E ancora: Modena: madre la picchia perche' 'troppo occidentale', figlia scappa di casa .

8 commenti:

petroniostefano ha detto...

Situazione terribile vero. A volte certe scelte e certi contesti ci mettono in condizioni difficili da gestire senza un aiuto esterno. Certo è che tutto è iniziato dal solito problema famigliare e di tradizione, in un ambiente diverso non sarebbe dovuta scappare in un paese straniero per partorire.
Poi, il contesto italiano attuale non aiuta. Mi chiedevo anche, chi si occupa del figlio in Libia?

Alessandra ha detto...

Non ho trovato nulla che spieghi chi se ne occupa... .

petroniostefano ha detto...

Aggiornamento tratto da un quotidiano locale: ieri le hanno tolto i punti e si sta riprendendo. Ha fatto un accenno al figlio, che vorrebbe riabbracciare.

Mella ha detto...

Non ho capito: se in Libia non aveva problemi, tanto è vero che ci è rimasta per anni col suo uomo e col bambino, quale sarebbe il motivo del voler "tentare la carta italiana"? A che titolo pretenderebbe di avere diritto all'asilo politico?
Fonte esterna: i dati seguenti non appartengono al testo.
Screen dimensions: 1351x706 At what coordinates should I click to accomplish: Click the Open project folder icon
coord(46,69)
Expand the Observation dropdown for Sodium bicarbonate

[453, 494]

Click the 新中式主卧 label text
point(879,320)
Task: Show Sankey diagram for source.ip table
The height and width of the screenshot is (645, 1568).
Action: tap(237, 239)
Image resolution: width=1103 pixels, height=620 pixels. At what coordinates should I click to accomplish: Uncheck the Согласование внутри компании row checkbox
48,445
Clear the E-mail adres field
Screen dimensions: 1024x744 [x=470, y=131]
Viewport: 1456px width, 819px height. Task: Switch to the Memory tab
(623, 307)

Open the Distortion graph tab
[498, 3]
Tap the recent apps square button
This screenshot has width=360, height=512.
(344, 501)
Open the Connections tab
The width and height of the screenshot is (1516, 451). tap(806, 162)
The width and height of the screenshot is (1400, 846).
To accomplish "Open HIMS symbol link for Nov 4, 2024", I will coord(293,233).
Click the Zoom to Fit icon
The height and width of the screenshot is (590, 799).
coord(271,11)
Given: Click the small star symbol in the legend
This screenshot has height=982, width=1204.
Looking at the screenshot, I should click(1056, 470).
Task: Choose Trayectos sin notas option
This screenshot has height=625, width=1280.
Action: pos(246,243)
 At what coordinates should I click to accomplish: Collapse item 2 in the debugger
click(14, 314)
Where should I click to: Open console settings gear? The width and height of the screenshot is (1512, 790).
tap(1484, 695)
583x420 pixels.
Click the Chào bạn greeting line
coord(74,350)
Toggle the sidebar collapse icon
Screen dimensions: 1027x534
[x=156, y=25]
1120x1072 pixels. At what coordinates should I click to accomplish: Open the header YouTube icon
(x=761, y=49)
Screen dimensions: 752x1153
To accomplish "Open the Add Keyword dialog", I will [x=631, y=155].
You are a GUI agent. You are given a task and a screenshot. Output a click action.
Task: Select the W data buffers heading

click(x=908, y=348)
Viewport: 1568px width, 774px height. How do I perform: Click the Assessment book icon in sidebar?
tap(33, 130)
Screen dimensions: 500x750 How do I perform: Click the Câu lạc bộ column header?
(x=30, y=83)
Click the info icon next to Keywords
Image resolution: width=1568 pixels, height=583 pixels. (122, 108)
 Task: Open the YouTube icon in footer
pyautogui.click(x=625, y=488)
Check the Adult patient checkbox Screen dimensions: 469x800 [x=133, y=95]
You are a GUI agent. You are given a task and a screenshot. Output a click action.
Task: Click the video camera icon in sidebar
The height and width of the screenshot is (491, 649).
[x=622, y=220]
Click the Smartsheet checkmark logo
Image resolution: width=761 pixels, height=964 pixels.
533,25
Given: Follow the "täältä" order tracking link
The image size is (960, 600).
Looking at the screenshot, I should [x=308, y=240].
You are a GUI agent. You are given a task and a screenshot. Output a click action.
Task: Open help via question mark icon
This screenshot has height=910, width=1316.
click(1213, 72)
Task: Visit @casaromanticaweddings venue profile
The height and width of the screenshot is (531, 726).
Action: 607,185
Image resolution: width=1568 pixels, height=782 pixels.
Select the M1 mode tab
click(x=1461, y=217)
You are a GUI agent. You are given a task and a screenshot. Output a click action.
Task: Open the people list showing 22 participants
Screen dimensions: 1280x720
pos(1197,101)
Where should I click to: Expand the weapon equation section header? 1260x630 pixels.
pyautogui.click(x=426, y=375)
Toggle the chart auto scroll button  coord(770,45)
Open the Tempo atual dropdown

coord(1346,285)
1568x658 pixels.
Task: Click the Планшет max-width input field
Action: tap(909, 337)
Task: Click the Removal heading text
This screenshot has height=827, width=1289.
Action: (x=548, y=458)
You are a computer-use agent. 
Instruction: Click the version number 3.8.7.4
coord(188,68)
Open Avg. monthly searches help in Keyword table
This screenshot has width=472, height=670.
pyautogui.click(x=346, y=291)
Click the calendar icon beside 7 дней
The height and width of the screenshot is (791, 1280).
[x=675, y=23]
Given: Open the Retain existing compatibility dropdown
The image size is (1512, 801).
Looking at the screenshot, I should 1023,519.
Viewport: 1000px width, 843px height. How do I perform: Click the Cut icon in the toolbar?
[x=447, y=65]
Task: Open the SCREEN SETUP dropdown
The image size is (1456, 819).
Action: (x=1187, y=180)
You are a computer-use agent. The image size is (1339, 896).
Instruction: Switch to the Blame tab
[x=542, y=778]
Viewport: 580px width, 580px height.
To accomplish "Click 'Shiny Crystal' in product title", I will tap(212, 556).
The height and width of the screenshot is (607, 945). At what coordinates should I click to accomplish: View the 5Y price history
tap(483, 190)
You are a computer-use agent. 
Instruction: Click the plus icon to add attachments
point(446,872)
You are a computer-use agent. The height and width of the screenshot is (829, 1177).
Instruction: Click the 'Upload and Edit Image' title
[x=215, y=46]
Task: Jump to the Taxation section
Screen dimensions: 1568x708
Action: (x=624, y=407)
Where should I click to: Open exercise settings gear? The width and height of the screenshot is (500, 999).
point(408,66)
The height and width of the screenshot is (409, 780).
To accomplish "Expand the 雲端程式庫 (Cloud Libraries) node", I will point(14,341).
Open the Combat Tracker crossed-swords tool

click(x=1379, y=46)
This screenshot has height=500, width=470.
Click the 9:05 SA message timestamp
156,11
A che titolo pretende di avere "diritto" ad alcunché? Se provenisse direttamente dalla Tunisia dove era minacciata di morte avrebbe diritto ad asilo umanitario (ma quello, come qualunque altro asilo, si chiede all'arrivo, non dopo essere vissuti da clandestini), ma provenendo da un Paese in cui nessuno la minacciava, non vedo di quali diritti vada cianciando.

Alessandra ha detto...

Non ho trovato nulla che chiarisca perchè poi se ne sia andata dalla Libia col suo uomo. Comunque se torna in Tunisia i suoi la fanno fuori.

Mella ha detto...

Questo non è un argomento:
1. al mondo non c'è solo la Tunisia
2. lei NON è arrivata qui dalla Tunisia
3. l'asilo politico ha a che fare con le persecuzioni per motivi politici. Lei NON è perseguitata per motivi politici quindi il rifiuto di concederglielo è sacrosanto
4. questa donna ha giocato sporco fin dall'inizio, abbandonando suo figlio, entrando da clandestina, vivendo da clandestina, ricorrendo all'osceno ricatto dell'autolesionismo. Dovrebbe solo vergognarsi, altro che accampare diritti!

Alessandra ha detto...

E'verissimo quello che dici, ma se non l'asilo politico, credo che si debba trovare un'alternativa. E'tunisina, quindi se la espellono, c'è il rischio che la rimandino in Tunisia, anche se viveva in Libia.
L'autolesionismo sarà anche un odioso ricatto, ma intanto... .

Mella ha detto...

Scusa, ma il guaio in cui si ritrova se l'è fabbricato lei con le sue mani. E per fabbricarselo ha anche abbandonato un bambino. Una non può mica pretendere di andarsene in giro per il mondo a combinare casini e poi pretendere che glieli risolvano gli altri. E dove sta scritto che se non le danno l'asilo politico, PER IL QUALE NON HA NESSUNISSIMO TITOLO, debbano per forza rimandarla in Tunisia? Negare asilo significa che non ti consento di stare qui, non che decido io dove devi andare.